» **Extracted information**:

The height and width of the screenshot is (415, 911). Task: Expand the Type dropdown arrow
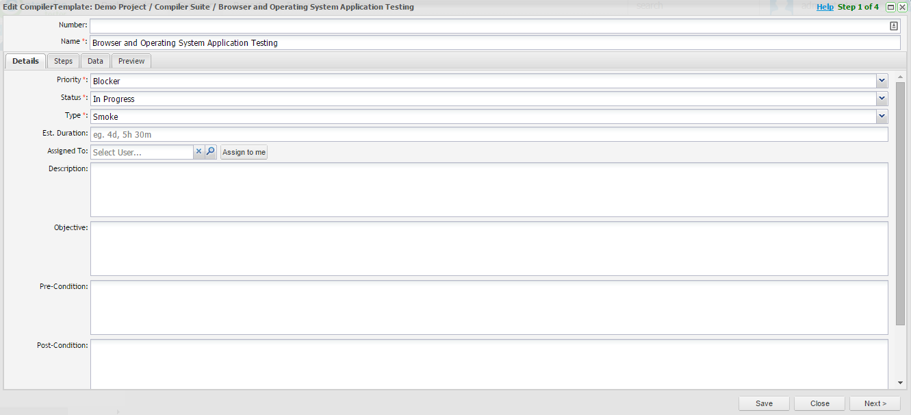882,116
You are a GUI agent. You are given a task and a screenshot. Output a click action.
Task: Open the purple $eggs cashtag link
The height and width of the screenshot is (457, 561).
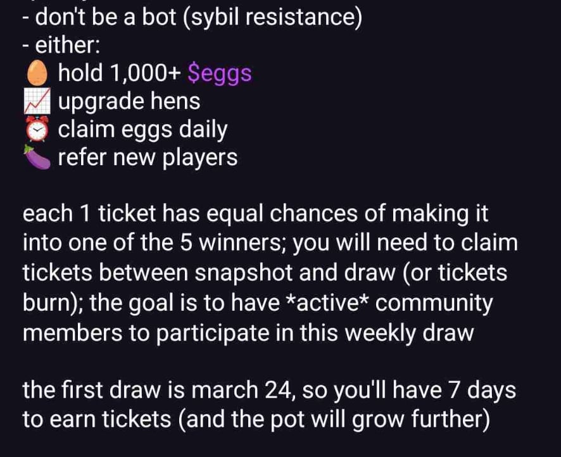click(x=220, y=73)
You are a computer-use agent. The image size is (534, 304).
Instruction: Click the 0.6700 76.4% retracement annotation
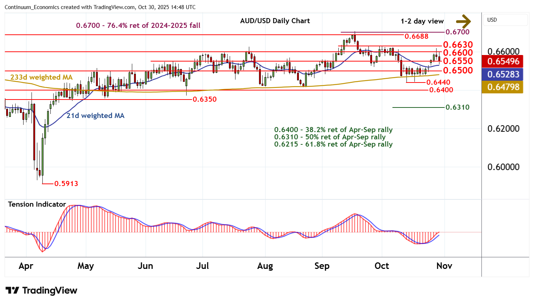pos(138,25)
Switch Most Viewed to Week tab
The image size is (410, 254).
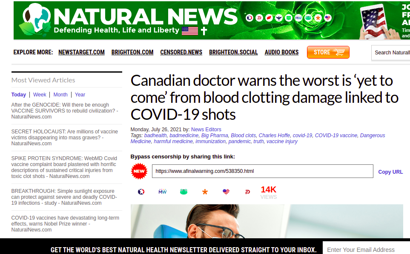pos(40,95)
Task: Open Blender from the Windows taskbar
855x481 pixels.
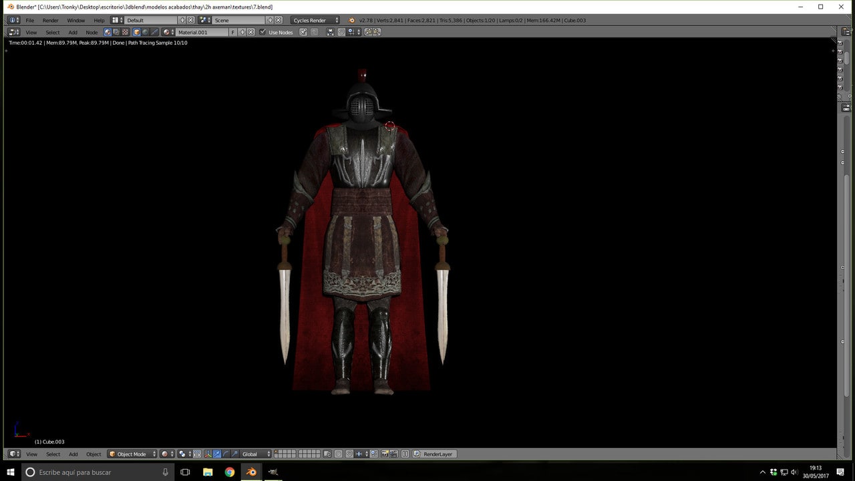Action: [x=251, y=472]
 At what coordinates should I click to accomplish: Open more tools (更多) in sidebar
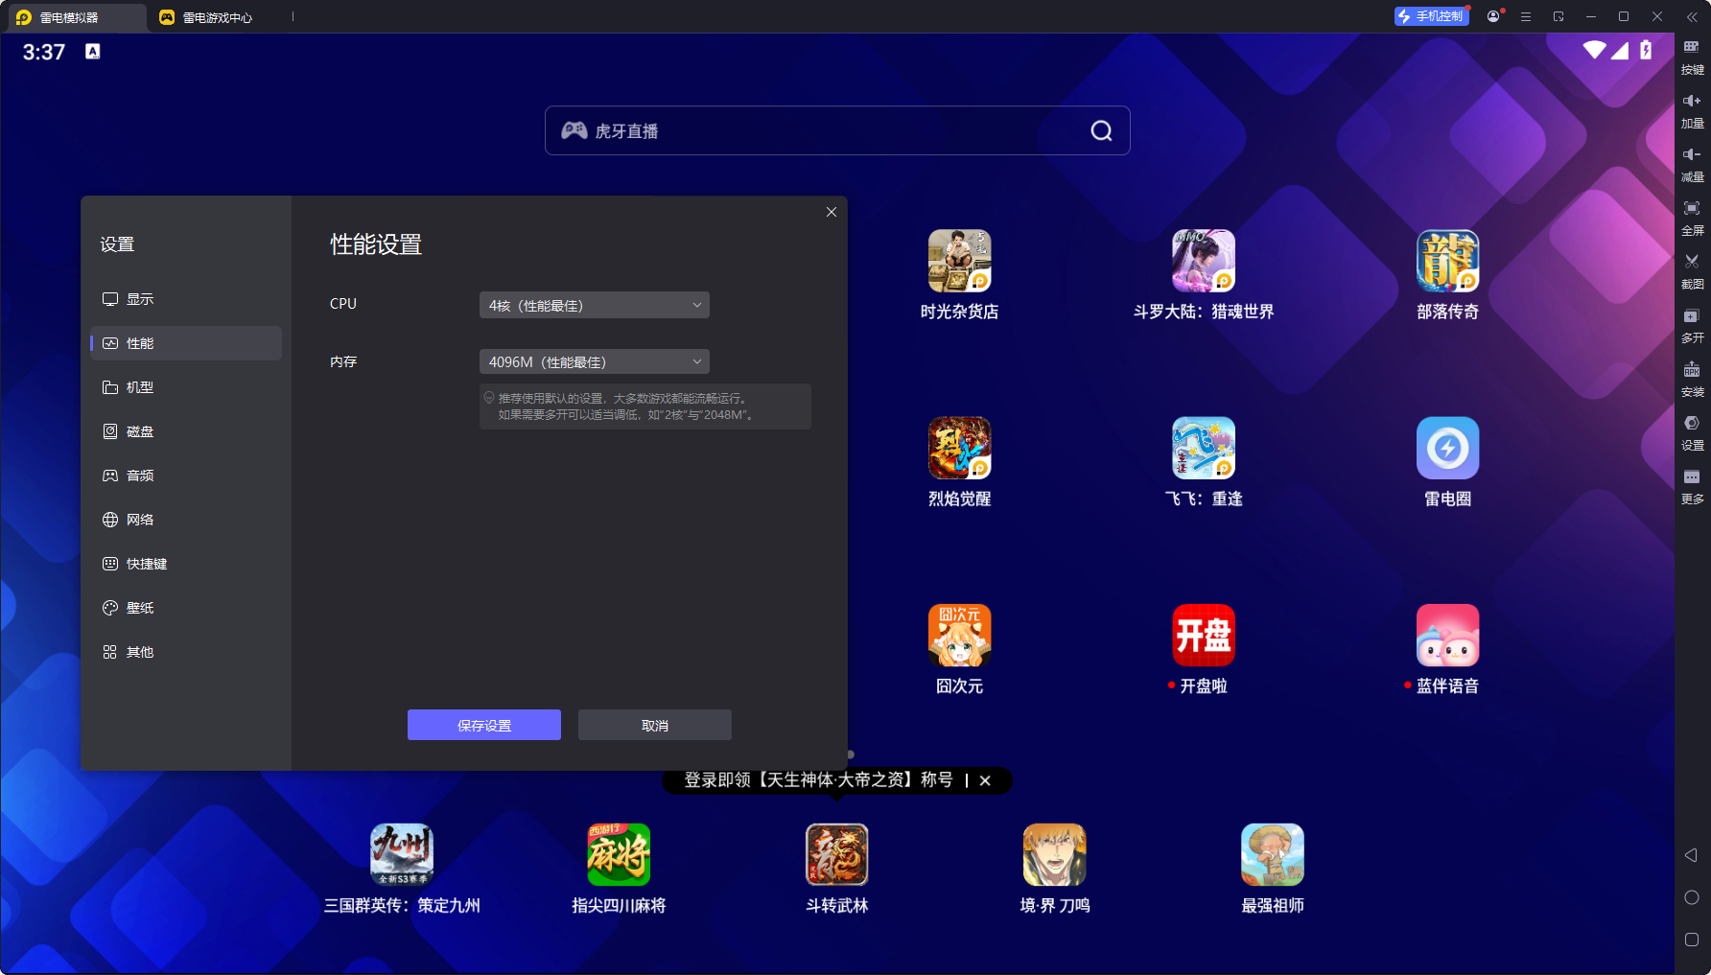1692,477
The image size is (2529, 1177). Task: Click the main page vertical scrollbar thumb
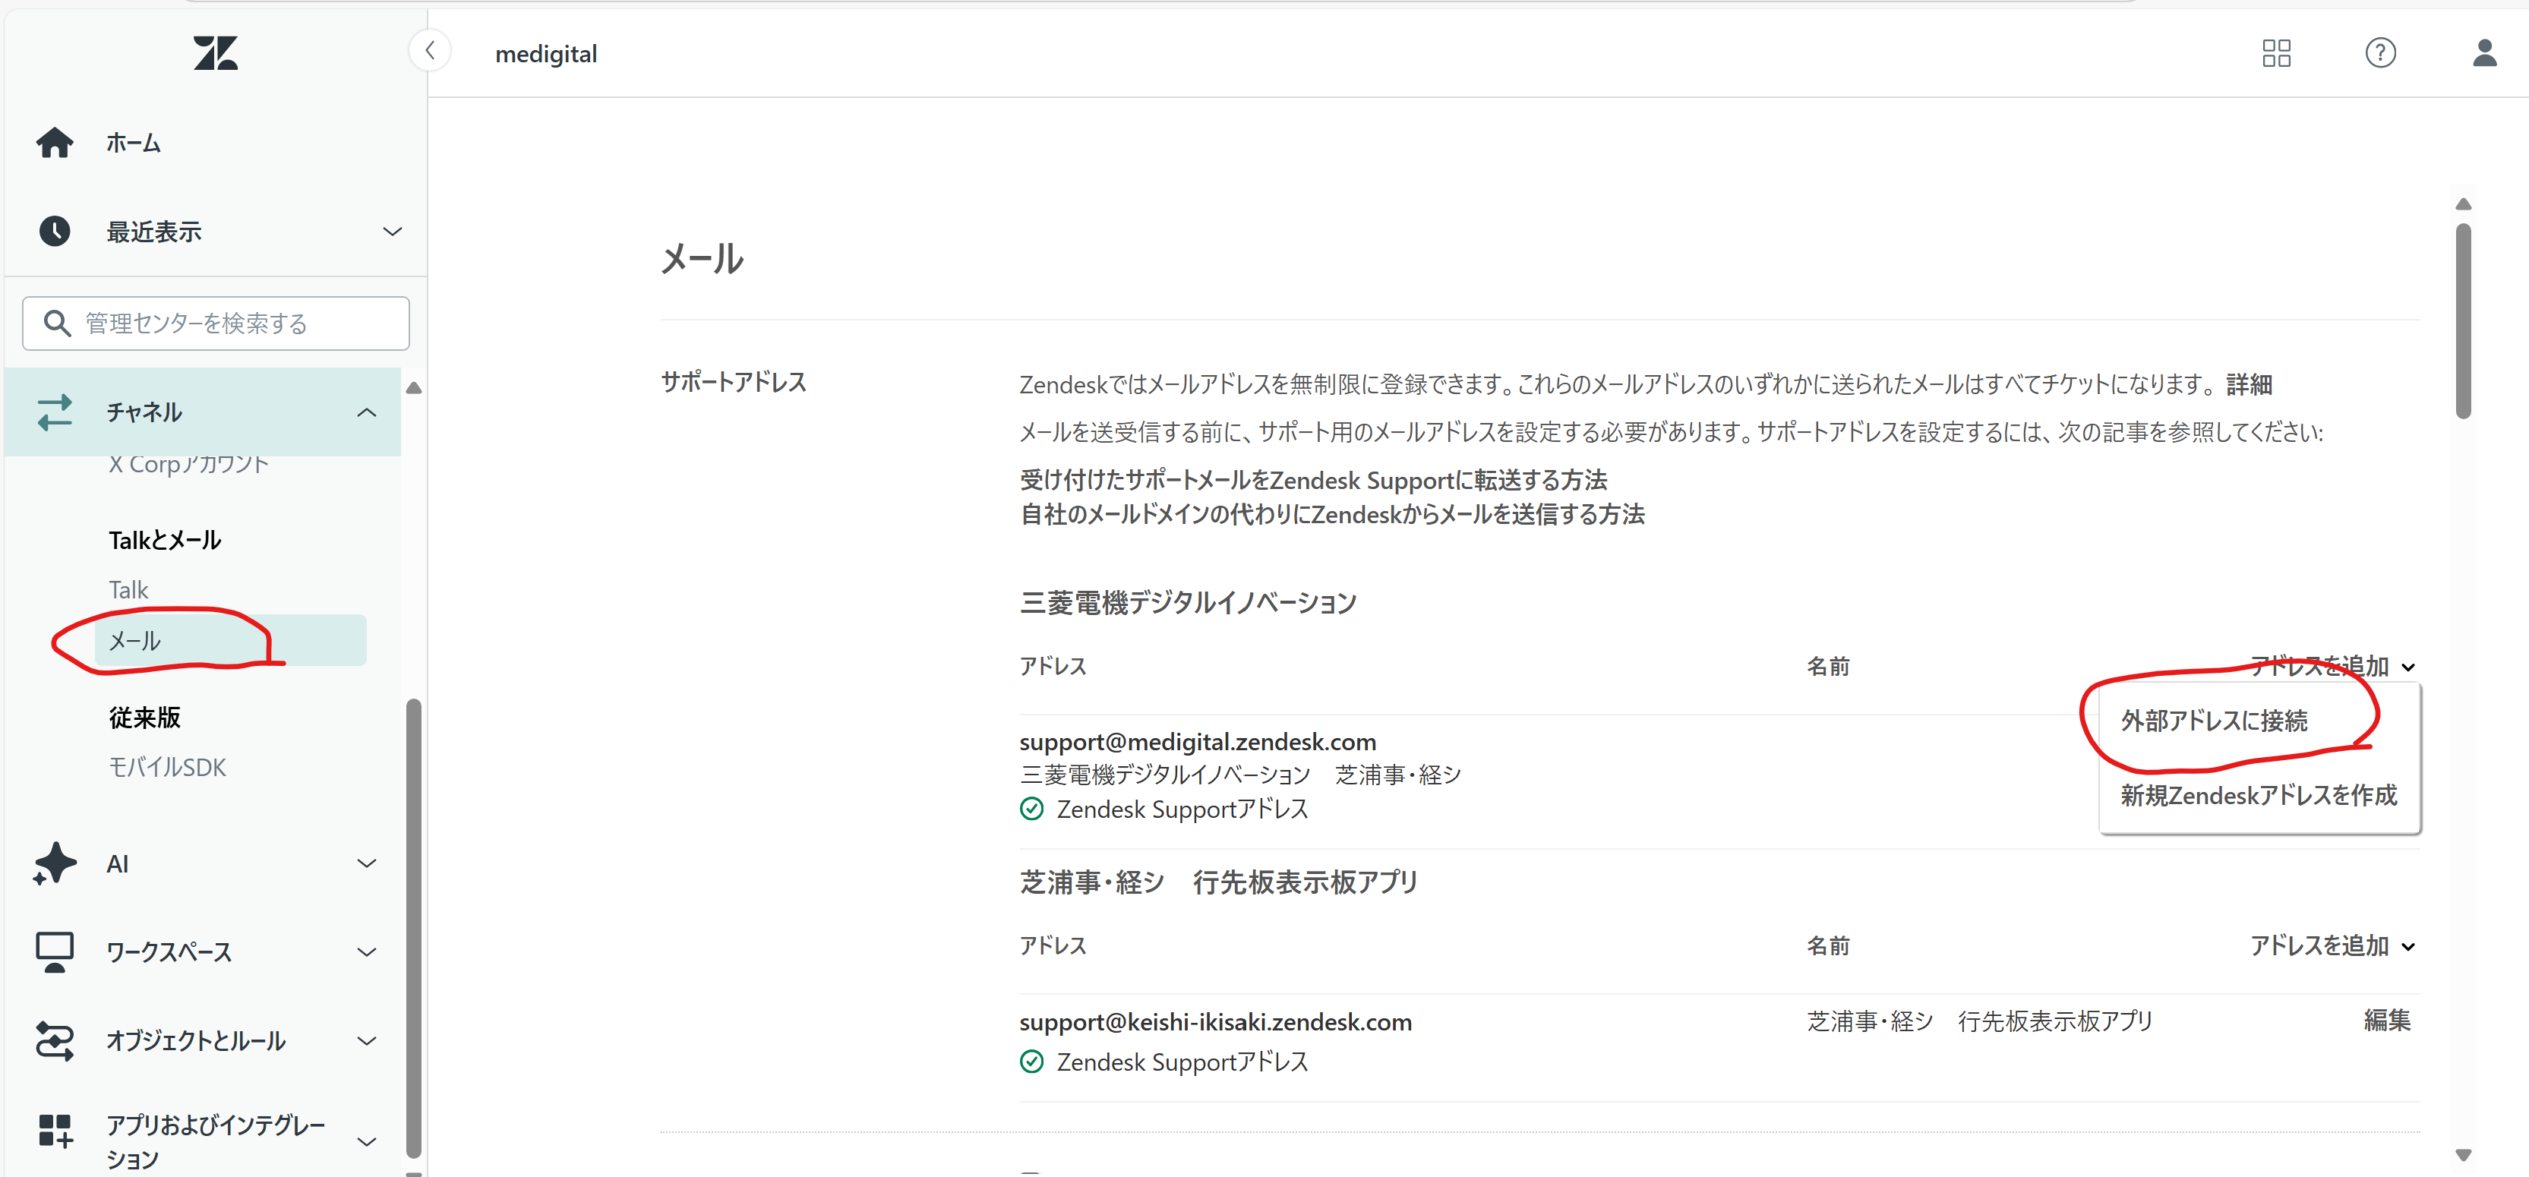click(2462, 320)
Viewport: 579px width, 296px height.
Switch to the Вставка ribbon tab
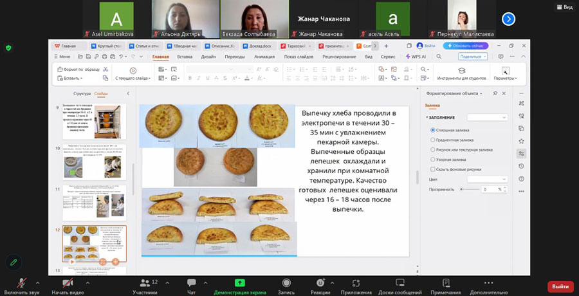185,57
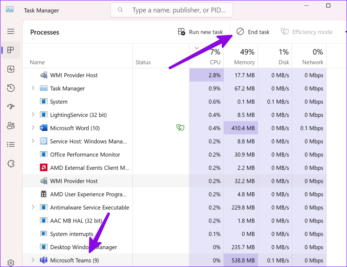Open the Details page

pos(11,144)
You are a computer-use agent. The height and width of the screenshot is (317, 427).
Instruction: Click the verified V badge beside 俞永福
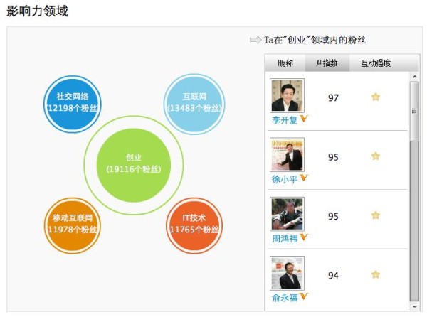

» **How to complete this task**:
What you give back must match the material above exactly, minus its pictures.

» **Response**:
The height and width of the screenshot is (415, 911). Task: Expand the Type dropdown arrow
882,116
You are a GUI agent. You are given a task and a screenshot. Output a click action.
Task: Open the purple $eggs cashtag link
The height and width of the screenshot is (457, 561).
click(x=220, y=73)
You are a computer-use agent. The image size is (534, 304).
Instruction: Click the 0.6700 76.4% retracement annotation
pos(138,25)
Switch Most Viewed to Week tab
The image size is (410, 254).
pos(40,95)
Task: Open Blender from the Windows taskbar
855x481 pixels.
Action: [x=251, y=472]
 At what coordinates should I click to accomplish: Open more tools (更多) in sidebar
1692,477
The image size is (2529, 1177). Task: Click the main page vertical scrollbar thumb
click(2462, 320)
Viewport: 579px width, 296px height.
Switch to the Вставка ribbon tab
185,57
Open the Details page

pos(11,144)
You are a computer-use agent. The height and width of the screenshot is (317, 427).
Instruction: Click the verified V badge beside 俞永福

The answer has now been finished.